Les chercheurs ont passé au crible les modèles open source de Mistral – les mêmes que la startup parisienne vante comme « l’alternative européenne souveraine ». Résultat : ils sont bien plus vulnérables aux narratifs du Kremlin que leurs concurrents propriétaires. Comme quoi, l’open source a ses limites quand il s’agit de filtrer le bullshit géopolitique.

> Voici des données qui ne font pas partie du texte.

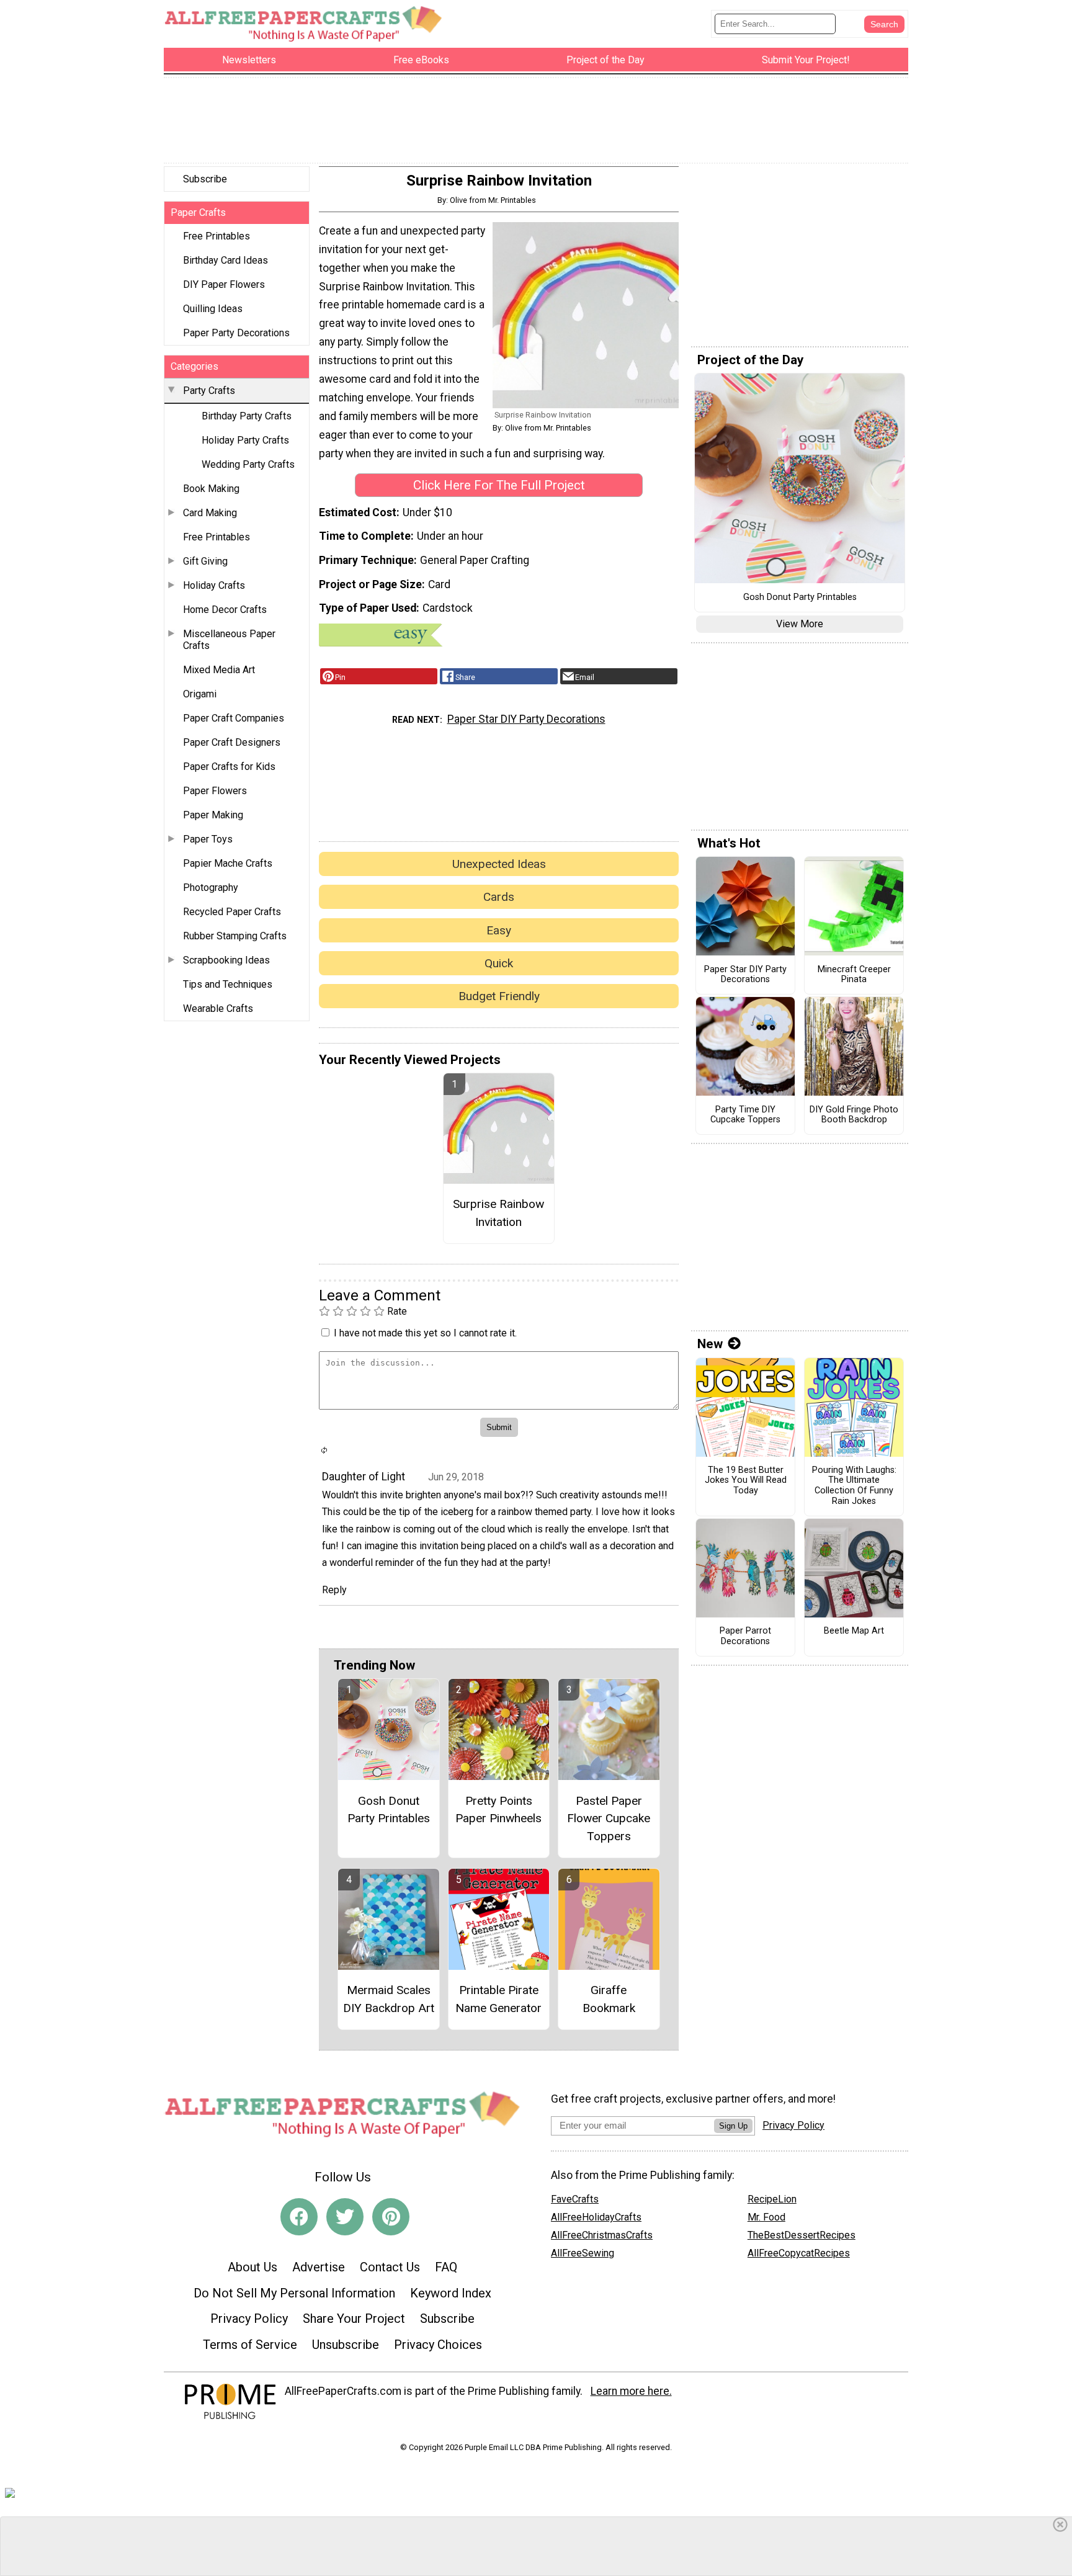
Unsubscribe (345, 2344)
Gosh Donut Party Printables (388, 1810)
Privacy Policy (249, 2318)
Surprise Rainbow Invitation (498, 1213)
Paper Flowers (215, 791)
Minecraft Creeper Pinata (854, 975)
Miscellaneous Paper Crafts (229, 639)
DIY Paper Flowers (224, 284)
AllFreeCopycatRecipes (799, 2253)
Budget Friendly (499, 996)
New (710, 1343)
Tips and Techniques (227, 984)
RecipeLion (772, 2199)
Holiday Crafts (214, 585)
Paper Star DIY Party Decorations (526, 719)
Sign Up (733, 2126)
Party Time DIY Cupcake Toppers (745, 1115)
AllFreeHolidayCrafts (596, 2217)
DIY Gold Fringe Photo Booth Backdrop (854, 1115)
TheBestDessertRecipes (801, 2235)
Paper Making (213, 815)
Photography (210, 887)
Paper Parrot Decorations (745, 1636)
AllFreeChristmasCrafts (602, 2235)
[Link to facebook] (299, 2216)
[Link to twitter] (345, 2216)
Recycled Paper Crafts (232, 912)
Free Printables (216, 236)
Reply (334, 1590)
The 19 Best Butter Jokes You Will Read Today (746, 1480)
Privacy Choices (438, 2344)
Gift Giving (205, 561)
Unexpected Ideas (499, 864)
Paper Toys (208, 839)
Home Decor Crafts (225, 609)
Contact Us (390, 2267)
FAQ (446, 2267)
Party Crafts (209, 390)
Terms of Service (250, 2344)
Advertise (318, 2267)
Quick (499, 963)
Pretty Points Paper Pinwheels (498, 1810)
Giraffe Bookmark (609, 1999)
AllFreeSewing (582, 2253)
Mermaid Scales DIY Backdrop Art (388, 1999)
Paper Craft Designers (231, 742)
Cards (498, 897)
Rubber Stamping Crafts (235, 936)
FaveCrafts (575, 2199)
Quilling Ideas (213, 309)
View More (799, 624)
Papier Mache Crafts (227, 863)
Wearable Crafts (218, 1008)
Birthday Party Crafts (247, 416)
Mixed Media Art (219, 670)
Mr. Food (766, 2217)
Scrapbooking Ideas (226, 960)
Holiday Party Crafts (245, 440)
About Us (252, 2267)
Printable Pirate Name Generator (498, 1999)
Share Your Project (354, 2318)
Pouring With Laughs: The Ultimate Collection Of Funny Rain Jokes (854, 1485)
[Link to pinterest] (390, 2216)
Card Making (210, 513)
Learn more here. (631, 2391)
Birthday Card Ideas (225, 260)
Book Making (211, 488)
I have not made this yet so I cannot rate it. (425, 1333)
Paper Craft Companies (233, 718)
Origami (200, 694)
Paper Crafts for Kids (229, 766)
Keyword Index (450, 2293)
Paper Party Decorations (236, 333)
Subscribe (205, 179)
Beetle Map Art (854, 1631)
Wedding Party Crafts (248, 464)
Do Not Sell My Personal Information (294, 2293)
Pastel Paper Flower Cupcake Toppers (608, 1819)
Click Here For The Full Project (499, 485)
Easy (498, 930)
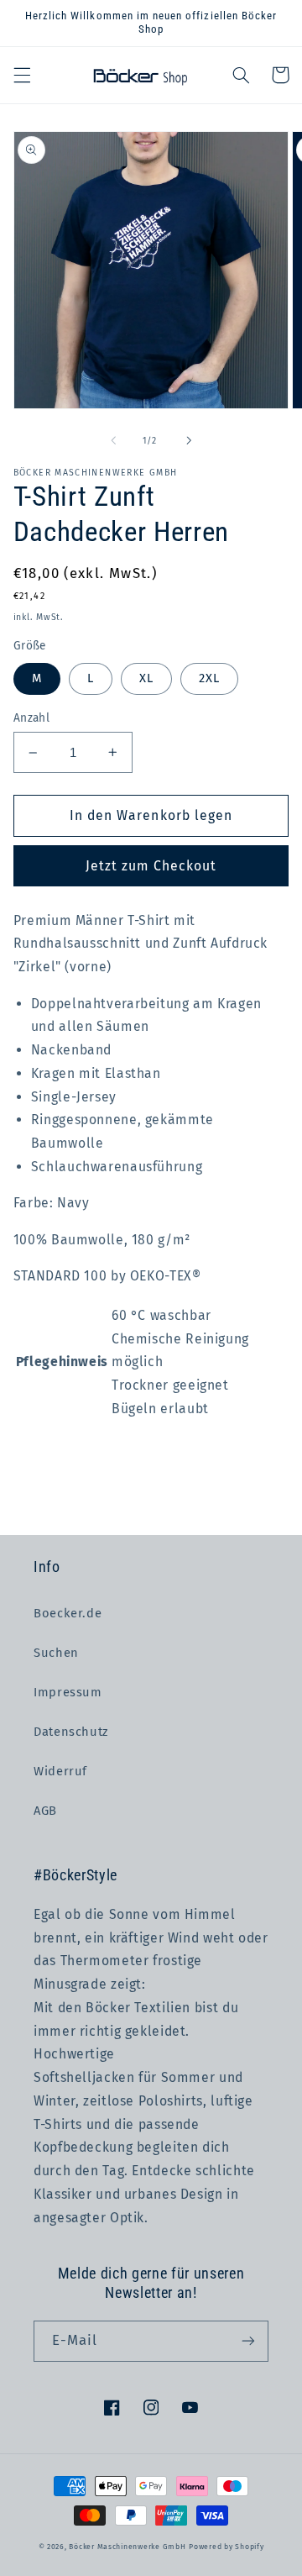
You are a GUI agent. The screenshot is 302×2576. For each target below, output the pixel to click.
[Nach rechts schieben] (188, 441)
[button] (22, 74)
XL (146, 678)
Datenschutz (71, 1731)
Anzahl (31, 718)
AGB (45, 1810)
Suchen (56, 1652)
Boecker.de (68, 1613)
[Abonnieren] (248, 2341)
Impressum (68, 1692)
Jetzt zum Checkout (151, 866)
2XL (209, 678)
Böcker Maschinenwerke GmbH (127, 2546)
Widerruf (60, 1771)
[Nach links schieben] (113, 441)
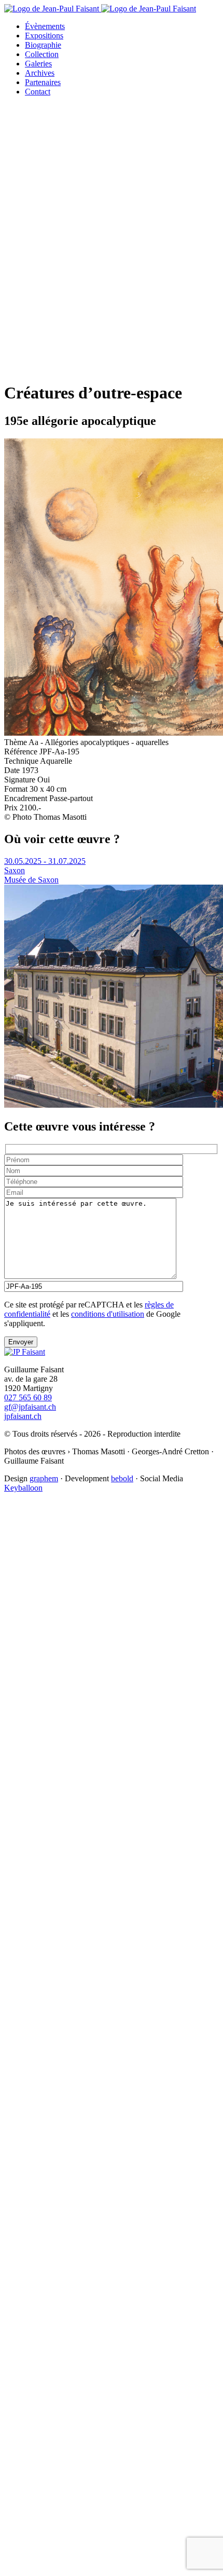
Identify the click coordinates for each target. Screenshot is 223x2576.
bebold (122, 1478)
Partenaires (43, 82)
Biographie (43, 44)
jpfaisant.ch (22, 1416)
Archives (39, 72)
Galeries (38, 63)
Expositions (44, 35)
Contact (37, 91)
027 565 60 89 (28, 1397)
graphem (44, 1478)
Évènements (45, 26)
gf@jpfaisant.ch (30, 1406)
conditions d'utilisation (107, 1314)
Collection (42, 54)
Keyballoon (23, 1487)
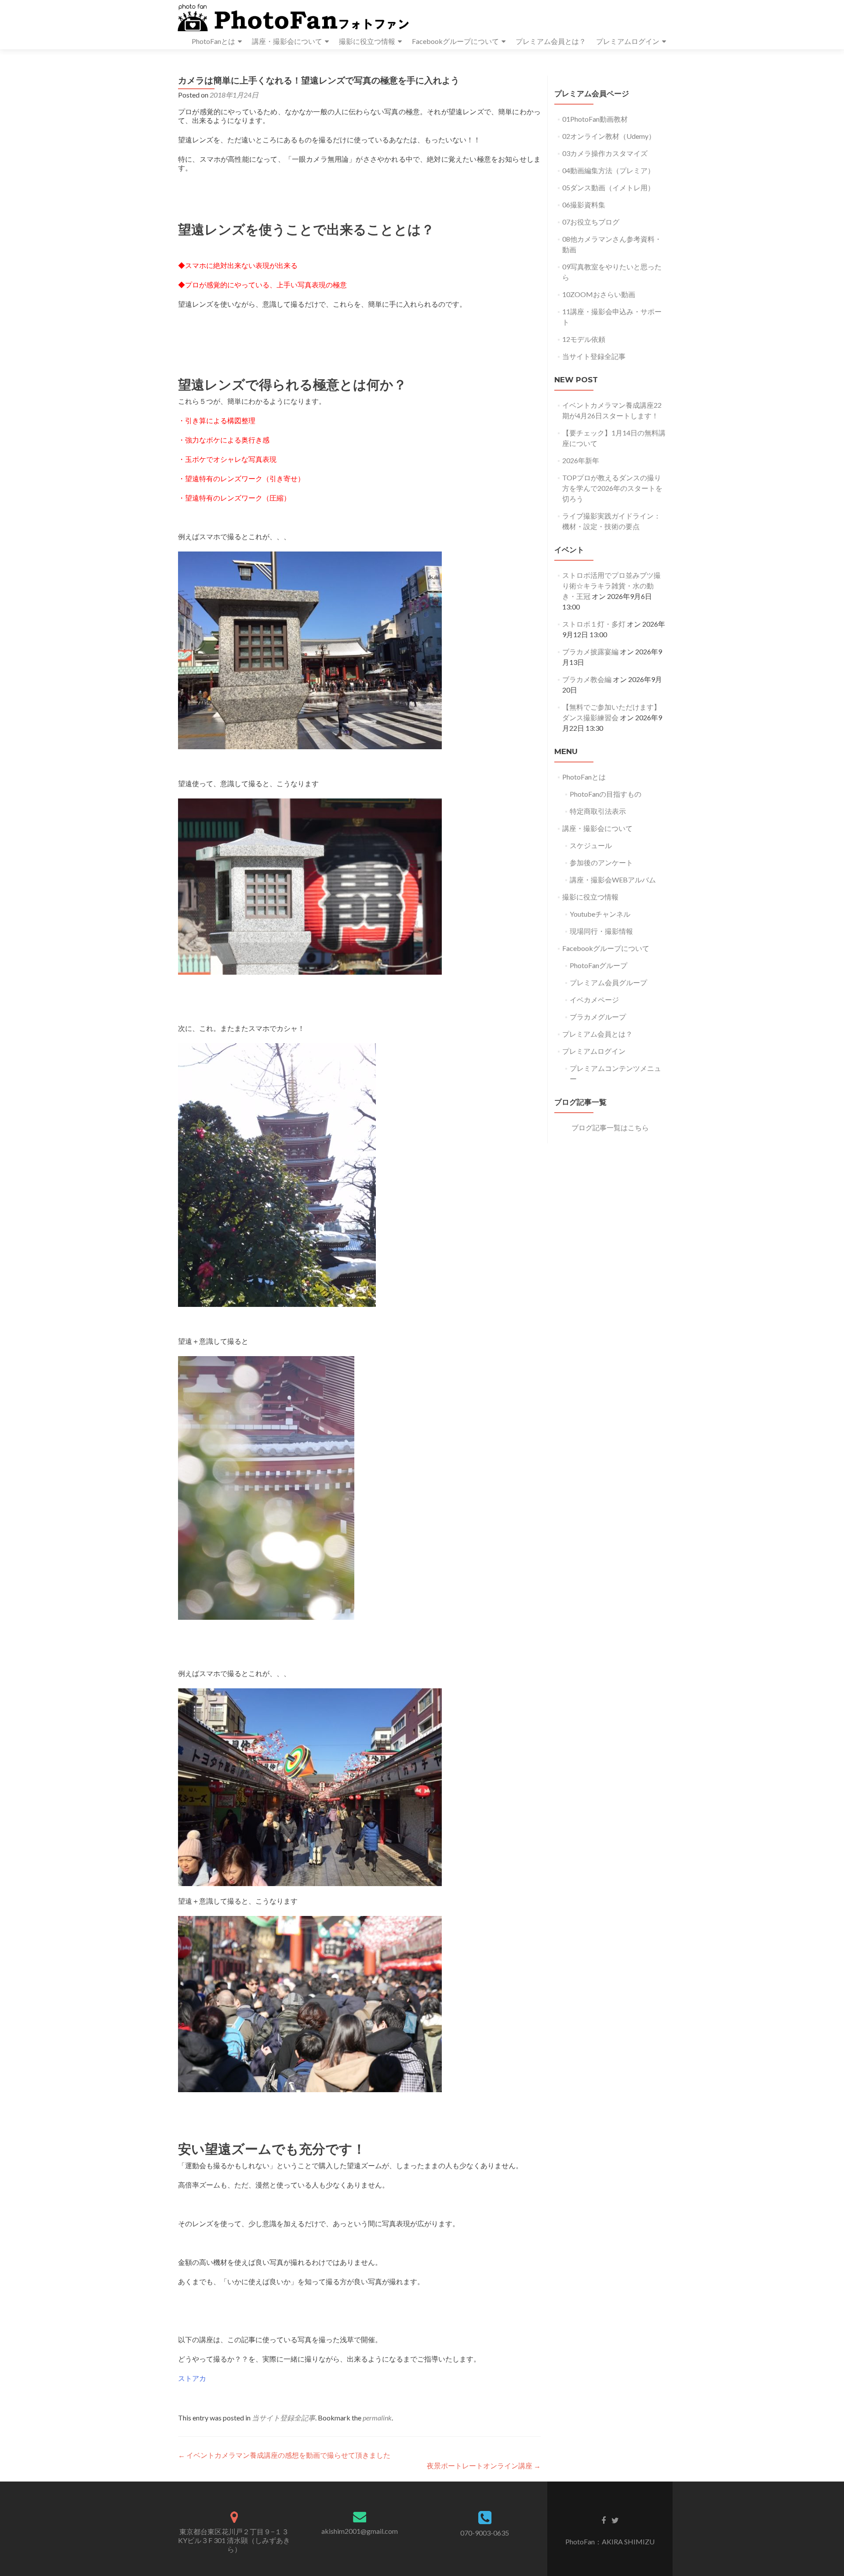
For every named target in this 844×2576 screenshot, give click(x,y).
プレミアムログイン (627, 41)
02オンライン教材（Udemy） (608, 136)
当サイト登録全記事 (283, 2417)
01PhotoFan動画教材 (595, 119)
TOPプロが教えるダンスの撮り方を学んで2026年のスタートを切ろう (612, 488)
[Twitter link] (615, 2520)
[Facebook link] (603, 2520)
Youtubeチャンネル (600, 914)
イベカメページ (594, 999)
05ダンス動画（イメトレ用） (608, 187)
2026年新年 (580, 460)
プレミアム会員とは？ (551, 41)
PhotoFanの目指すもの (605, 794)
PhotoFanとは (213, 41)
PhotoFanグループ (598, 965)
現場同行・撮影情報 (601, 931)
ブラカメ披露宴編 (590, 651)
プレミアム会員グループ (608, 982)
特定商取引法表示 (598, 811)
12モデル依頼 (583, 339)
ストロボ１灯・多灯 (594, 624)
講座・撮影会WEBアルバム (613, 879)
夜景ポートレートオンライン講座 (484, 2465)
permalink (377, 2417)
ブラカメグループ (598, 1016)
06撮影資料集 (583, 204)
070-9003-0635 (484, 2533)
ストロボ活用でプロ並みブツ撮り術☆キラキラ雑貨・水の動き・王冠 (611, 585)
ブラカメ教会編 (586, 679)
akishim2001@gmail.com (359, 2531)
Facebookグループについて (455, 41)
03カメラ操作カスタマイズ (605, 153)
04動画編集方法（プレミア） (608, 170)
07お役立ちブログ (590, 222)
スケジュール (591, 845)
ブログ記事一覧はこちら (610, 1127)
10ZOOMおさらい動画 (598, 294)
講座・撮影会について (287, 41)
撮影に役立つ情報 (367, 41)
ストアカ (192, 2378)
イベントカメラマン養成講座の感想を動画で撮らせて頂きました (284, 2455)
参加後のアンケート (601, 862)
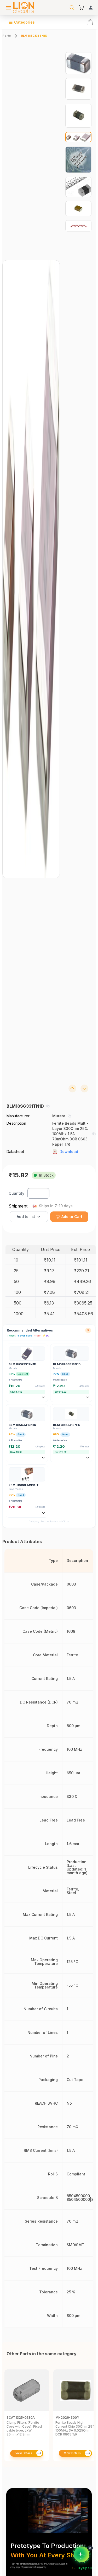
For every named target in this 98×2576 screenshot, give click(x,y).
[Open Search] (72, 7)
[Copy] (48, 1106)
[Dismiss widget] (90, 2548)
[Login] (91, 7)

L’ironie est cruelle. Pendant que Mistral lève 3 milliards d’euros et se pose en rempart de la souveraineté numérique du Vieux Continent, ses modèles seraient incapables de distinguer un fait avéré d’un tweet du ministère russe des Affaires étrangères. Les modèles open source, par leur nature même, sont plus faciles à manipuler et moins bien verrouillés contre les campagnes de désinformation.
Ce que ça nous dit, c’est que le patriotisme technologique ne suffit pas. Que l’IA made in Europe peut être aussi naïve qu’un touriste à Moscou sans guide. Et que les promesses de « transparence » de l’open source cachent parfois une vulnérabilité béante.
Mistral n’a apparemment pas de plan pour colmater cette brèche, pour l’instant silence radio. Mais si l’Europe veut vraiment une IA souveraine, elle va devoir apprendre à filtrer les infos mieux qu’un bot Telegram. Sinon, la prochaine victoire de Poutine, ce sera dans tes tokens.